_What is being asked_
Please transcribe exactly the lines from the one containing "Given: Open the +213 country code dropdown" through the end of the records below, both included, and nothing else.

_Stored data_
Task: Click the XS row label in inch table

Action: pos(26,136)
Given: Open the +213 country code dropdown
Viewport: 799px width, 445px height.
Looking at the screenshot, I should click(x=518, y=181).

_Output for this exercise_
Given: Open the +213 country code dropdown
Viewport: 799px width, 445px height.
Looking at the screenshot, I should click(x=518, y=181).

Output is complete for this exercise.